What is being asked:
Omit the pictures. Transcribe exactly the lines below, from the one with "The image size" up to and including the last.

Extracted data:

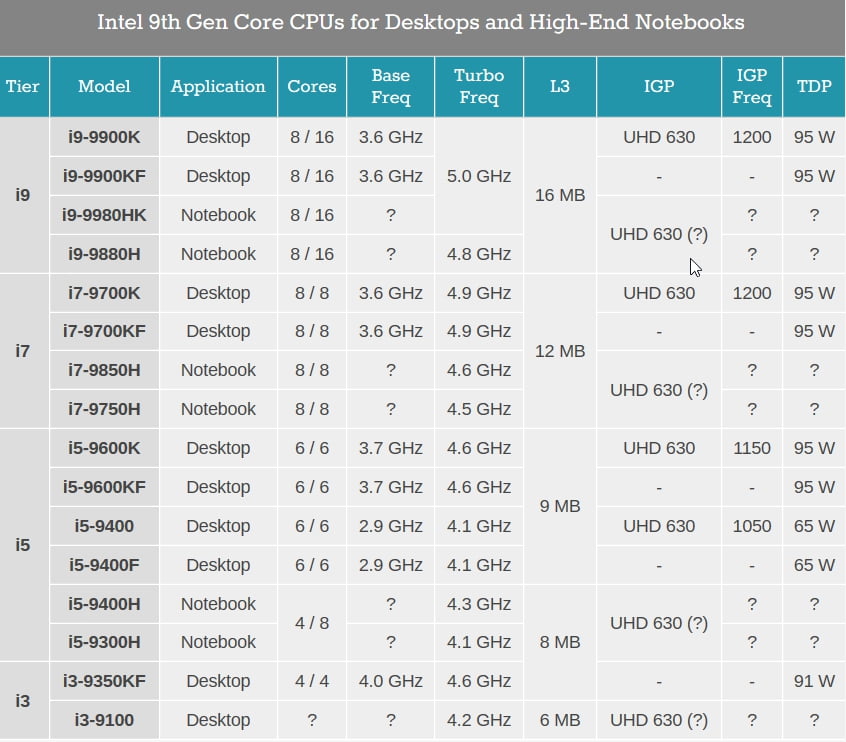Select the 16 MB L3 cache cell
The height and width of the screenshot is (742, 846).
click(559, 195)
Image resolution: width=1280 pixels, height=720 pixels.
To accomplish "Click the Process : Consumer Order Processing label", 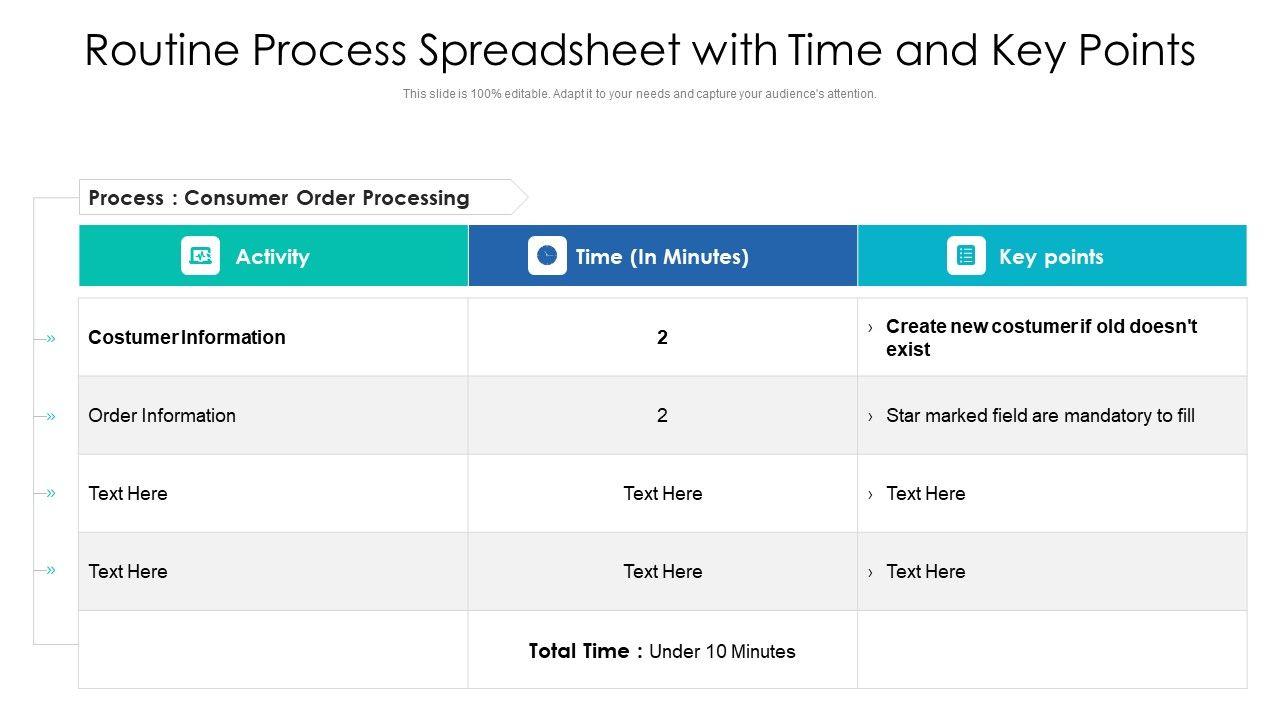I will pos(279,198).
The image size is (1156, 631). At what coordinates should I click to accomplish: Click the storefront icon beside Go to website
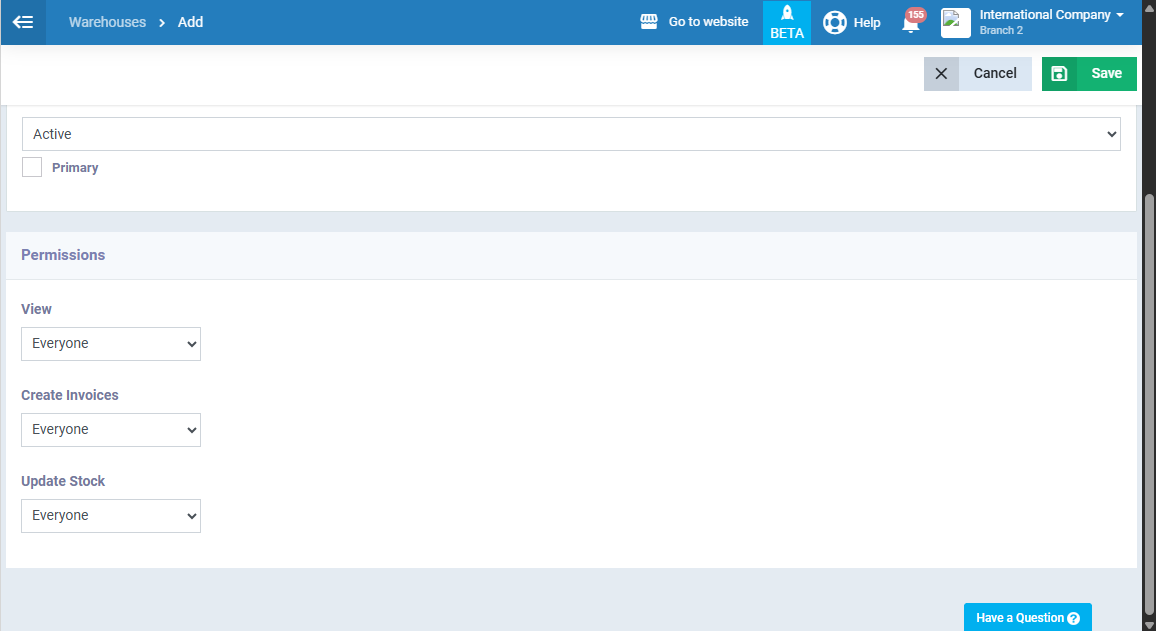[649, 22]
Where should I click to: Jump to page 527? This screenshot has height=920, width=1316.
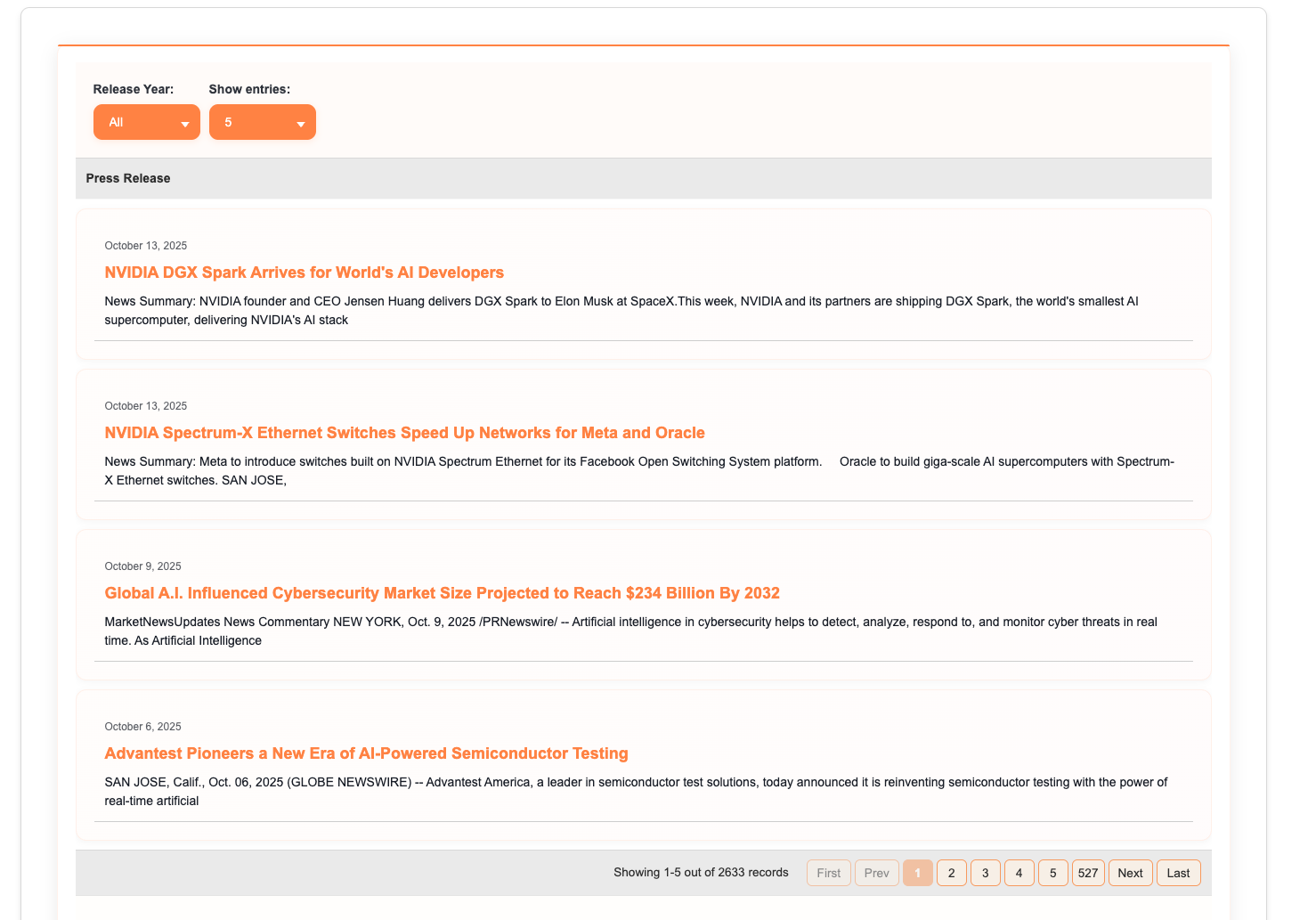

Solved problem:
The image size is (1156, 631). At what coordinates should I click to accomplish: Click the storefront icon beside Go to website
[649, 22]
Where should I click to: Jump to page 527? This screenshot has height=920, width=1316.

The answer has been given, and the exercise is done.